Write out verbatim the lines of the entries below, beginning with the line containing "Click the bucket root folder icon" and continuing through the line containing "pyautogui.click(x=25, y=23)", with both of those lines included.

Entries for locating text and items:
┄┄┄┄┄┄

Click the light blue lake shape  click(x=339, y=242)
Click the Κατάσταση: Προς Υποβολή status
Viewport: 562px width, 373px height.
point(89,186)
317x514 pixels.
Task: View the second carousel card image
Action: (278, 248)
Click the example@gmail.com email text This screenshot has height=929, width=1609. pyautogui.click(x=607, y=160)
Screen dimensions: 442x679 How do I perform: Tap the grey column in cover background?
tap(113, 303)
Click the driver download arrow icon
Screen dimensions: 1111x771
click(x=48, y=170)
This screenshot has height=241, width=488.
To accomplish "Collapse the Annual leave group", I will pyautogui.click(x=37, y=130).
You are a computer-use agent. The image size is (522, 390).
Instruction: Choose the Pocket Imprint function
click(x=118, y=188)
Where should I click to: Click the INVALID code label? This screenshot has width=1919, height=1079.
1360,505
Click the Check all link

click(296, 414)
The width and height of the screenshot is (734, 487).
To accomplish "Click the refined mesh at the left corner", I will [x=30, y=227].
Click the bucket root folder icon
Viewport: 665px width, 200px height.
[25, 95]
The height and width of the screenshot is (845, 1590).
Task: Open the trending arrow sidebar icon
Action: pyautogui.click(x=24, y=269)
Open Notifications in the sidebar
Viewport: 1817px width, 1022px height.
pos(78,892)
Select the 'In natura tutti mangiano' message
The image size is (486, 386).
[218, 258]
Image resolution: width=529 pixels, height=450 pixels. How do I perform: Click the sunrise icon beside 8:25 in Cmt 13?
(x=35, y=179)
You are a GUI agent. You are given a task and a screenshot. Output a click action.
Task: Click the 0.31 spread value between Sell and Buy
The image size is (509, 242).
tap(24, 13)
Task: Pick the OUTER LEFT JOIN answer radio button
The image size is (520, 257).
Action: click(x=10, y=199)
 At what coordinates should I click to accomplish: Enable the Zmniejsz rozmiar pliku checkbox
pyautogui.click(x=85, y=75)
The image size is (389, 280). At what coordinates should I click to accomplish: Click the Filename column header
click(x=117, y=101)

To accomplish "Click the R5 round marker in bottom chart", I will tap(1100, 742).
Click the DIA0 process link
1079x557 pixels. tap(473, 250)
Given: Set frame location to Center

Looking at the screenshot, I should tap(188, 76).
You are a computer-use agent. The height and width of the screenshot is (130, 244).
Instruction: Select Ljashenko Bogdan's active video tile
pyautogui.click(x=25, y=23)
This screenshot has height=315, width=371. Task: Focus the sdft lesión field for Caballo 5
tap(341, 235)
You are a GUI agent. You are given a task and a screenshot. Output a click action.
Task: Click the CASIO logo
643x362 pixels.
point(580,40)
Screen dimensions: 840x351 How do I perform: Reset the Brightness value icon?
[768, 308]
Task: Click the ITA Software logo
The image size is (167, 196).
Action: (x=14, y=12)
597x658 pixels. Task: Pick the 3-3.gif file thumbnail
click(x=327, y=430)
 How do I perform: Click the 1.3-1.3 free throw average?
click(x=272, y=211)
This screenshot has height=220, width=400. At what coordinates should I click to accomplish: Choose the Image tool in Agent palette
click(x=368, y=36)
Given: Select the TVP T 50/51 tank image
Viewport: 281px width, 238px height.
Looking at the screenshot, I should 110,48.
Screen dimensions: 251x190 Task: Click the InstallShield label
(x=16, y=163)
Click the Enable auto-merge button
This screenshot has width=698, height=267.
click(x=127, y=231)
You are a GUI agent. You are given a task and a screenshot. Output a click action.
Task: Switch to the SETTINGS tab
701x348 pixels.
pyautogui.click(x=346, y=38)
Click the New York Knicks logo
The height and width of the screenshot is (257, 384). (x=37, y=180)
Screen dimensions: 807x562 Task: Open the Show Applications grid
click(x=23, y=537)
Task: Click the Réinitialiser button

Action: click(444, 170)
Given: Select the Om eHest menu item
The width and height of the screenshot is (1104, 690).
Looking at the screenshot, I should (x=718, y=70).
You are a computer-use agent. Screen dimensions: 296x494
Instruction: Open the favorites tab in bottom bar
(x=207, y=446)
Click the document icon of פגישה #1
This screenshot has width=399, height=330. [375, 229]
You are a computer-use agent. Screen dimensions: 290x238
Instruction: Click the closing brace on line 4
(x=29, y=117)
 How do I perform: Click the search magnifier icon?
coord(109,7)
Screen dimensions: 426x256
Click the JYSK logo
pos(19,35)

┄┄┄┄┄┄

**Solution for this exercise**
Click the bucket root folder icon
Viewport: 665px width, 200px height.
[25, 95]
The height and width of the screenshot is (845, 1590).
Task: Open the trending arrow sidebar icon
Action: pyautogui.click(x=24, y=269)
Open Notifications in the sidebar
Viewport: 1817px width, 1022px height.
pos(78,892)
Select the 'In natura tutti mangiano' message
The image size is (486, 386).
[218, 258]
Image resolution: width=529 pixels, height=450 pixels. How do I perform: Click the sunrise icon beside 8:25 in Cmt 13?
(x=35, y=179)
You are a GUI agent. You are given a task and a screenshot. Output a click action.
Task: Click the 0.31 spread value between Sell and Buy
The image size is (509, 242).
tap(24, 13)
Task: Pick the OUTER LEFT JOIN answer radio button
The image size is (520, 257).
Action: click(x=10, y=199)
 At what coordinates should I click to accomplish: Enable the Zmniejsz rozmiar pliku checkbox
pyautogui.click(x=85, y=75)
The image size is (389, 280). At what coordinates should I click to accomplish: Click the Filename column header
click(x=117, y=101)

To accomplish "Click the R5 round marker in bottom chart", I will tap(1100, 742).
Click the DIA0 process link
1079x557 pixels. tap(473, 250)
Given: Set frame location to Center

Looking at the screenshot, I should tap(188, 76).
You are a computer-use agent. The height and width of the screenshot is (130, 244).
Instruction: Select Ljashenko Bogdan's active video tile
pyautogui.click(x=25, y=23)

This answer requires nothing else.